▶ Supplied entries:
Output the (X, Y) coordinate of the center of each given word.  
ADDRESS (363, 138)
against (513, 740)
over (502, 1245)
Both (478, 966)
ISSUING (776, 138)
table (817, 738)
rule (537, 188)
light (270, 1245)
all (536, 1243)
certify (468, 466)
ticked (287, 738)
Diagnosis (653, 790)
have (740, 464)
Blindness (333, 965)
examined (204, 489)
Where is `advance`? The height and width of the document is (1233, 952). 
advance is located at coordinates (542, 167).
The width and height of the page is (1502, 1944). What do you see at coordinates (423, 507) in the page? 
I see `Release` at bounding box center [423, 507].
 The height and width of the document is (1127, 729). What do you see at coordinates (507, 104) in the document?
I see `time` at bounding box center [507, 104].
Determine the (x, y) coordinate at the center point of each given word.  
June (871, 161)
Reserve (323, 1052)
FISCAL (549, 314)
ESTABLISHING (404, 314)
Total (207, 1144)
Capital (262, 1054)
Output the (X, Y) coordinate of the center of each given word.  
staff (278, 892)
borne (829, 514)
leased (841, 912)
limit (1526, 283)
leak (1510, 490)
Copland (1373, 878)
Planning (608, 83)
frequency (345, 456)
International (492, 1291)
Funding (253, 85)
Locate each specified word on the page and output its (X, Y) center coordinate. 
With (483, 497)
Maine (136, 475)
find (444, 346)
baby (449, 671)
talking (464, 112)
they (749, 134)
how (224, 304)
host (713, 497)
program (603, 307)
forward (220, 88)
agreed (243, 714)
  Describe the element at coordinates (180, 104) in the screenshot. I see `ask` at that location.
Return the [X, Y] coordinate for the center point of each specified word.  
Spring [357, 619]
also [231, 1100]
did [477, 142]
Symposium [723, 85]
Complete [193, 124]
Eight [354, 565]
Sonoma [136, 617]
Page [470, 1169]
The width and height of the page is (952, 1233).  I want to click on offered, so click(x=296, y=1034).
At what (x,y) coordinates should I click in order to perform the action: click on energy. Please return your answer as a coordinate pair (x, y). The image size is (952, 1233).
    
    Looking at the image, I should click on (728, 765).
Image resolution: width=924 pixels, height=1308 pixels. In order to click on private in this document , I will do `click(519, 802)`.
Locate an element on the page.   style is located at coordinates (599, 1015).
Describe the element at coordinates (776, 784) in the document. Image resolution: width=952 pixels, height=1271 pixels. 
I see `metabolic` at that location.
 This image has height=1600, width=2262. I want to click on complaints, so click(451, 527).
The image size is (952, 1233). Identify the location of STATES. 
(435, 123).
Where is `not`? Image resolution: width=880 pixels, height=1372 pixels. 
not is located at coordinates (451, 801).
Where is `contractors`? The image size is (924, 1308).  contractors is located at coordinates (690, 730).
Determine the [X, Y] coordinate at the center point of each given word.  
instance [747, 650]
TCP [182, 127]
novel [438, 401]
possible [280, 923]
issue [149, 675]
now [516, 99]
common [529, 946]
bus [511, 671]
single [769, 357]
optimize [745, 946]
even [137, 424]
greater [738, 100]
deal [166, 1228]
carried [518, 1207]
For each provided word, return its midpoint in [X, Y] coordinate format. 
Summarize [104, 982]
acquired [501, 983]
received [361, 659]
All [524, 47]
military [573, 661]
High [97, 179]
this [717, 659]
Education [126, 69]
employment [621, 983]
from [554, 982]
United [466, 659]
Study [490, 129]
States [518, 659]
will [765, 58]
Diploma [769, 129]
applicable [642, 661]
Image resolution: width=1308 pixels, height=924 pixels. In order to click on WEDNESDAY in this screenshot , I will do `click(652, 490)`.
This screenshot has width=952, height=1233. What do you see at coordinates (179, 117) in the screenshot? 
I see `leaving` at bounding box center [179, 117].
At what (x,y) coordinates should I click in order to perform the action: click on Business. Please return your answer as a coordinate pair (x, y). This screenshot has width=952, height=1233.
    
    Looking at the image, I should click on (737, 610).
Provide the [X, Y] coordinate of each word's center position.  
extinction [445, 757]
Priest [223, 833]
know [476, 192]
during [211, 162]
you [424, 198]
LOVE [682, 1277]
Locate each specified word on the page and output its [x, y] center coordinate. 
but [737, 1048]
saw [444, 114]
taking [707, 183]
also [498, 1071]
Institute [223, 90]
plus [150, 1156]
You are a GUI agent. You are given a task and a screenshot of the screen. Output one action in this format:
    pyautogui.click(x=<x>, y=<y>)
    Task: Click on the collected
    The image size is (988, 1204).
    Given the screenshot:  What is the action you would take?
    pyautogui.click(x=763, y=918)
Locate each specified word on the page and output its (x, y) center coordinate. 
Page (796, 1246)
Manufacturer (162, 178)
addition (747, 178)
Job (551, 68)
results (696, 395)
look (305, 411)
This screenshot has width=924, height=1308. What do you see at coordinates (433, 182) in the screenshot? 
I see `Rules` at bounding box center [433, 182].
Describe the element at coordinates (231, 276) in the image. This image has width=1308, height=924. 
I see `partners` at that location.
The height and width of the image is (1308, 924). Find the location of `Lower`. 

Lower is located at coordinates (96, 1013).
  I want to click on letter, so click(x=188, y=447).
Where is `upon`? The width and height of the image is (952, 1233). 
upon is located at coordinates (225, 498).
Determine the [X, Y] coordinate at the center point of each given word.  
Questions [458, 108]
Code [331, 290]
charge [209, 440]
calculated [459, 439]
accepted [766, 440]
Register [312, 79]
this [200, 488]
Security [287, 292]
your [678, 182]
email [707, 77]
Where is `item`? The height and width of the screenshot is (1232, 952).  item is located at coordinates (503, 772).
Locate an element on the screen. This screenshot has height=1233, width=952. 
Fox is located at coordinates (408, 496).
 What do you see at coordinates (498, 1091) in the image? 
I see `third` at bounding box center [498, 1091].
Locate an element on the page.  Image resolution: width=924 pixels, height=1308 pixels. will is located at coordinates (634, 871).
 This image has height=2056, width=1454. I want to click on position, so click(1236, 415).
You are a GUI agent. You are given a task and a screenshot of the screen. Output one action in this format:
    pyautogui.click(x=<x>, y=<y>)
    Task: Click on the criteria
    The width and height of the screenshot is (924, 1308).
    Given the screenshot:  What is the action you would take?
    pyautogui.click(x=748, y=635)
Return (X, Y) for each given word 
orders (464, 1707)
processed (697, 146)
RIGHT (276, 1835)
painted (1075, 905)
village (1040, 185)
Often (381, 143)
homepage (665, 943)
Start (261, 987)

▶ What you need to do: Duplicate the lines between the one holding "agreed (243, 714)" and the one holding "Eight [354, 565]", inclusive, with no change to any of them.

▶ Written reply:
agreed (243, 714)
  Describe the element at coordinates (180, 104) in the screenshot. I see `ask` at that location.
Return the [X, Y] coordinate for the center point of each specified word.  
Spring [357, 619]
also [231, 1100]
did [477, 142]
Symposium [723, 85]
Complete [193, 124]
Eight [354, 565]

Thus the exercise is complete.